27. It drops on the way home : SINKER BALL
A pitch called a sinker ball, drops as it leaves the pitcher’s hand and heads for home plate.
34. Auto marque of the 1980s-’90s : GEO
Geos were small vehicles manufactured by General Motors, designed to complete head-to-head with the small imports that were gaining market share in the US. Some Geo models that you might remember are the Metro, the Prizm and the Storm. The cars were actually built as joint-ventures with Japanese manufacturers.
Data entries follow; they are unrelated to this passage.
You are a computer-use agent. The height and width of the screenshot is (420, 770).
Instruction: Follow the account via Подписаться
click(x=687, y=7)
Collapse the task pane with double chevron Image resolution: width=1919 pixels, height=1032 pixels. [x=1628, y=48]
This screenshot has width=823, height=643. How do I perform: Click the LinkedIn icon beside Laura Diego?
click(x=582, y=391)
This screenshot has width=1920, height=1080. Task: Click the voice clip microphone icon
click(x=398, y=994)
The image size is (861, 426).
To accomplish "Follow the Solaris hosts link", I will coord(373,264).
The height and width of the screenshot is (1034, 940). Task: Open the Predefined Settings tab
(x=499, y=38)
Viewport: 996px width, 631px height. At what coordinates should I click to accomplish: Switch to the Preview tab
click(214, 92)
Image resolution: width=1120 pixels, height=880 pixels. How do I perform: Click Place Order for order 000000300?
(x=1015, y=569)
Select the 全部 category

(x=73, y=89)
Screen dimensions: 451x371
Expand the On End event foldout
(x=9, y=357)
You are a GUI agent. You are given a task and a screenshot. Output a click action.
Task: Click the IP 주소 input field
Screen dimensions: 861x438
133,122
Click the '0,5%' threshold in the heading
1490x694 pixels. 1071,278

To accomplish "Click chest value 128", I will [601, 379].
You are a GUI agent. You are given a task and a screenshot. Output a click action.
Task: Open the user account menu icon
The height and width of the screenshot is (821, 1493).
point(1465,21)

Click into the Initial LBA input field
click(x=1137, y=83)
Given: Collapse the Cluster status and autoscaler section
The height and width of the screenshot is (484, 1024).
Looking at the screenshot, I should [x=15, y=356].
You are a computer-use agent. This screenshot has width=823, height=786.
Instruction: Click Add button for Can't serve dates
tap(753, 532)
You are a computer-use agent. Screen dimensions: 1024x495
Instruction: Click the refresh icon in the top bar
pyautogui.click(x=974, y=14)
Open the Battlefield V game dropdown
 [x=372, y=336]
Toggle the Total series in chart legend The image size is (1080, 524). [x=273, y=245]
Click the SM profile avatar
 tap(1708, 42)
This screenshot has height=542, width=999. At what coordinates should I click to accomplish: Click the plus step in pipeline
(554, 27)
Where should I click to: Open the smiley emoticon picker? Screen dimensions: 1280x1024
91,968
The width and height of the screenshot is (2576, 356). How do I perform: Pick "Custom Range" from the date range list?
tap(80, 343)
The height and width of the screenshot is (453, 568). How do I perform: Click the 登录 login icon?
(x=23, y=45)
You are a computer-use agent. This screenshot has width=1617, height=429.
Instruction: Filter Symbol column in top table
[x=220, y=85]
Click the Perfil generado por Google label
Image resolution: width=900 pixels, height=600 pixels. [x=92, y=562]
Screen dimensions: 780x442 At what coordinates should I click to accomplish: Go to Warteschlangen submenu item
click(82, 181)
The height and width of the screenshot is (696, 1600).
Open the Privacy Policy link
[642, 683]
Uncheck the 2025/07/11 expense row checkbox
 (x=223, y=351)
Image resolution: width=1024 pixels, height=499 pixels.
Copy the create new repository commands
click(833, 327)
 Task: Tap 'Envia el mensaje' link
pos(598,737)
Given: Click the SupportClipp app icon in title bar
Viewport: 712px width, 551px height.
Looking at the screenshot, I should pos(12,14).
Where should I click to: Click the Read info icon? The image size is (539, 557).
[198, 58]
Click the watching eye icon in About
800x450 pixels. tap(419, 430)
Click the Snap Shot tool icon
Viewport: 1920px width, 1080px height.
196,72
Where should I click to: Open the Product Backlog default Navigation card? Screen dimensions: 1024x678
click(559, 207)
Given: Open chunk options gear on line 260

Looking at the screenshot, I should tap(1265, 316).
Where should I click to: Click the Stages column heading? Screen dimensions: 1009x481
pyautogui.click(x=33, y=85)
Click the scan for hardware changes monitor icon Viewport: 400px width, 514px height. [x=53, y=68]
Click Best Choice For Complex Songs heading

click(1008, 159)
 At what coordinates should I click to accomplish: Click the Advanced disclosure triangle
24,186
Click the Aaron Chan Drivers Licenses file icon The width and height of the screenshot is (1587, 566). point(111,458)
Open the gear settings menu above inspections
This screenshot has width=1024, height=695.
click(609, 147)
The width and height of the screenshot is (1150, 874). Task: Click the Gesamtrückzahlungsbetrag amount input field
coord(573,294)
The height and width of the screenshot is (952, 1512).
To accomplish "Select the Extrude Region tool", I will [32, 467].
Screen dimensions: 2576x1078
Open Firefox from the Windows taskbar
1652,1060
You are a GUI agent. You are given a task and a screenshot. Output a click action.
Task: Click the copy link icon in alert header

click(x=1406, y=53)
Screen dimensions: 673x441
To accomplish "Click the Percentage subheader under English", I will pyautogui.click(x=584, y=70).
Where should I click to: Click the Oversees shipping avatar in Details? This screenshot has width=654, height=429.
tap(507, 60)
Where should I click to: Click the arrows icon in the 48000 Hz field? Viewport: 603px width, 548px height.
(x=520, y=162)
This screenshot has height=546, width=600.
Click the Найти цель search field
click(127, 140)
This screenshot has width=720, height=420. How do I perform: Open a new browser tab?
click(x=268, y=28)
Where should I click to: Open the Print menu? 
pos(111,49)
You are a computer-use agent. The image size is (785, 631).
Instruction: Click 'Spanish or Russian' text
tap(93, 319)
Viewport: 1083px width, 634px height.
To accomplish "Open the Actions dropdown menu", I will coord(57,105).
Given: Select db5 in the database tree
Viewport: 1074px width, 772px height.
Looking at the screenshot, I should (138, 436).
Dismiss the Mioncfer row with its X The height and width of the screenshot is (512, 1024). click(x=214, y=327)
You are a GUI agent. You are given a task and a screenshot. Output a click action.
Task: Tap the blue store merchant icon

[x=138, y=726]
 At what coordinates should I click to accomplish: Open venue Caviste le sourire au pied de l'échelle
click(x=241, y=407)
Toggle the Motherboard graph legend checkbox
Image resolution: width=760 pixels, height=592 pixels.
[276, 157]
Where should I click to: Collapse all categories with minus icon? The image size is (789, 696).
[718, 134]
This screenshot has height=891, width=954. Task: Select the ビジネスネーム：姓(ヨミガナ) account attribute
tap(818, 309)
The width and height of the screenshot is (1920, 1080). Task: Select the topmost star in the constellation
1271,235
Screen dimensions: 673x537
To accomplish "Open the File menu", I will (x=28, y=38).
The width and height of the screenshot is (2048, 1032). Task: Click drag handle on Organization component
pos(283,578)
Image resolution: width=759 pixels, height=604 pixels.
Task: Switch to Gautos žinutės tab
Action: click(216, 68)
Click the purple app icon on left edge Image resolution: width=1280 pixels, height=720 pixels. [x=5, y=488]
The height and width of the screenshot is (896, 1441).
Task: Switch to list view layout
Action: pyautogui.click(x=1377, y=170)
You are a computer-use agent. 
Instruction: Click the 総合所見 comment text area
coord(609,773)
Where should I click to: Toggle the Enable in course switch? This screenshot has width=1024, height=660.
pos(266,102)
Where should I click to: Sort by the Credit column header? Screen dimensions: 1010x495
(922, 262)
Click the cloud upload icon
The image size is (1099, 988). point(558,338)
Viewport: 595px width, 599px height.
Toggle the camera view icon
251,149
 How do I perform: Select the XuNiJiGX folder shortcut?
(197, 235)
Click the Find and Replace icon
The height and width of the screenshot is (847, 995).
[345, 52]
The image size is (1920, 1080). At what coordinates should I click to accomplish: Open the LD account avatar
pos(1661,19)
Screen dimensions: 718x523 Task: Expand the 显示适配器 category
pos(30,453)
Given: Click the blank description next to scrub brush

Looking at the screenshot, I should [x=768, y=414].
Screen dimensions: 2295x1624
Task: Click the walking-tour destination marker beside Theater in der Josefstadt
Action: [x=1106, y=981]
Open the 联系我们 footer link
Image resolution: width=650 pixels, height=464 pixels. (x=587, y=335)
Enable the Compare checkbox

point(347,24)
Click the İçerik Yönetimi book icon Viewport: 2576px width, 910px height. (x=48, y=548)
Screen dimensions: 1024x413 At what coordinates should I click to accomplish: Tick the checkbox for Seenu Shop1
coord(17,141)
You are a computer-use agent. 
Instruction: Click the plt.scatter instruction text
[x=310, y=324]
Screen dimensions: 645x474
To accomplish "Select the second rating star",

The Prizm was a GM/Toyota project, and the Metro was GM/Suzuki.
35. Total: Abbr. : AMT
The amount at the bottom of the page is the total.
40. Fault finders? : UMPIRES
In tennis, the umpire’s job is to spot faults, like foot faults, say.
44. Far-off discoveries in astronomy : EXOPLANETS
An exoplanet is simply a planet that exists outside of our own solar system. So far, astronomers have detected about 500 exoplanets, most of which are quite large (the size of Jupiter), no doubt because bigger planets are easier to find.
46. “Perpetual Peace” thinker : KANT
Immanuel Kant was an 18th-century, German philosopher. He published “Perpetual Peace” in 1795, laying out what he believed were conditions for ending all wars and creating a lasting peace. The good news is that one of these conditions was to have a world full of constitutional republics, so at least we are on the right road!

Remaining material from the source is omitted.